# Talk:Bernoulli process

WikiProject Statistics (Rated B-class, High-importance)

This article is within the scope of the WikiProject Statistics, a collaborative effort to improve the coverage of statistics on Wikipedia. If you would like to participate, please visit the project page or join the discussion.

B  This article has been rated as B-Class on the quality scale.
High  This article has been rated as High-importance on the importance scale.
WikiProject Mathematics (Rated B-class, Mid-importance)
This article is within the scope of WikiProject Mathematics, a collaborative effort to improve the coverage of Mathematics on Wikipedia. If you would like to participate, please visit the project page, where you can join the discussion and see a list of open tasks.
Mathematics rating:
 B Class
 Mid Importance
Field: Probability and statistics
This article has been mentioned by a media organisation: Wes Thorne (25 September 2013). "The Spurs of Tottenham & San Antonio should form an alliance". SB Nation. Archived from the original on 25 September 2013. Retrieved 25 September 2013. (details)

## Problems

formal definition is not very formal. in fact, it doesn't state the independence at all. bad.

next, bernoulli process are usually not even required to be identically distributed, just independent.

— Preceding unsigned comment added by 140.247.149.65 (talk) 04:57, 25 October 2009‎ (UTC)

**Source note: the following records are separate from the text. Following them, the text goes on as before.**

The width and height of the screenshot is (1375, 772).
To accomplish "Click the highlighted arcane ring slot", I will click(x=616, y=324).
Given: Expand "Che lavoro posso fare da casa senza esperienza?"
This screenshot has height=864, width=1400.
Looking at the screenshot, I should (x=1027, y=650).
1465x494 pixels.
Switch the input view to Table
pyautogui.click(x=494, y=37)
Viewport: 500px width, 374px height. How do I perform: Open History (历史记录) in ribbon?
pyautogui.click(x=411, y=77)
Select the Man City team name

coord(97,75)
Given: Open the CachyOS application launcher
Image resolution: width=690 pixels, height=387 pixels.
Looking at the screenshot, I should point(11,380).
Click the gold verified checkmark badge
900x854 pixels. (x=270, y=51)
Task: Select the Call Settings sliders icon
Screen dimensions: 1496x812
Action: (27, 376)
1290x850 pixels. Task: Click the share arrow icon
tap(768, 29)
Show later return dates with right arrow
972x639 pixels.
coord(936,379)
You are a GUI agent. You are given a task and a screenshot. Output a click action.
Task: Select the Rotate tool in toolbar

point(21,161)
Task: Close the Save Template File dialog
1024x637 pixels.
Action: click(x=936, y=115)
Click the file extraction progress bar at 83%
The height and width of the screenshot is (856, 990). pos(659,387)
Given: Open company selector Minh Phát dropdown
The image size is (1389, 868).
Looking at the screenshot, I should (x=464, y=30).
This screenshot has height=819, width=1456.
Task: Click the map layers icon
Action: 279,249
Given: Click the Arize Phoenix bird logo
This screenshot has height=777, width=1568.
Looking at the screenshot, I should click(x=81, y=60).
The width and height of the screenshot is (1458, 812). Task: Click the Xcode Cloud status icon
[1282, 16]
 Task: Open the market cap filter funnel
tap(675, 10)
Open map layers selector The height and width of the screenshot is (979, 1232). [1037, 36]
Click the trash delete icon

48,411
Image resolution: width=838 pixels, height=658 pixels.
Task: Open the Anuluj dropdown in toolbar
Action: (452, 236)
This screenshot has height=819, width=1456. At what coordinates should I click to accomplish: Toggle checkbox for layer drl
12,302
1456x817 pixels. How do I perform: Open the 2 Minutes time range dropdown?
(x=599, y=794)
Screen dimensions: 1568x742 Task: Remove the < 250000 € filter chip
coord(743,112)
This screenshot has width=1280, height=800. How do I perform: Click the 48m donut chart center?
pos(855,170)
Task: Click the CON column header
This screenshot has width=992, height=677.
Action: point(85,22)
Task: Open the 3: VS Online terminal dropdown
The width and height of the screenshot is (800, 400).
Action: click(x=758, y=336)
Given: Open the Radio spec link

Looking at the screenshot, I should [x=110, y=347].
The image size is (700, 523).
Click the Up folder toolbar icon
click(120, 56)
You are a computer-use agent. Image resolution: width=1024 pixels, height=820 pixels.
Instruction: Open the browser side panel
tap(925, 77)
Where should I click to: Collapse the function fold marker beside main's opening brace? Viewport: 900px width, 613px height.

Is the Bernoulli process a sequence of random variables or a single one whose domain is the sequences in a two-element set, canonically {0,1}? The introduction and informal definition clearly say the former but the definition of Bernoulli sequence Zn implies the latter. One element omega in the sample space corresponds to the entire random sequence one sequence <X0, X1, ...>, ie the B process rather than one B trial Xi.
Either way, the formal definition seems bad to me. Does "for every omega in Omega" belong here, quantifying a probability statement, "the probability of Xi(omega)=1 with probability p ...". For every omega, Xi=1 or Xi=0 without any probability. Right? P64 (talk) 21:55, 18 February 2010 (UTC)
• it is a discrete-time Lévy process. seems to be completely false : it would require that $X_4-X_3$, $X_3-X_2$, $X_2-X_1$ to be independant ; for instance, $(X_3-X_2,X_2-X_1)=(1,1)$ should have probability 1/16, while clearly the probability is 0 for $X_3-X_1=2$ never happens. I erase any mention of Levy processes in the page, until I am proved wrong. Hope it won't happen :-) --Chassain (talk) 18:05, 1 January 2010 (UTC)

## older

I believe an equation associated with this is:

 tCw * (p(s)^w) * (p(f)^(t-w))


Where t is total number of trials, w is the number of successes wanted, p(s) is the probability of success, p(f) is the probability of failure. Is this correct, and perhaps added? I am not sure. -- KneeLess 04:09, 20 Sep 2004 (UTC)

That is the probability mass(weight,density,measure) at w for the binomial distribution with t trials and p(s) probability. Yes, it is reasonable to say that is all about the Bernoulli process. The article now permits a finite process. If the process must be infinite then everything binomial may be interpreted in terms of its finite subsequences such as the first t trials.
How to present this point will follow from answers to the more general winter 2010 discussion. --P64 (talk) 21:26, 22 February 2010 (UTC)

## technical

The mathematics articles in Wikipedia seem as if they are all written for somebody with a mathematical or engineering background. I thought the wikipedia was written for general readers? 69.140.164.142 05:20, 27 March 2007 (UTC)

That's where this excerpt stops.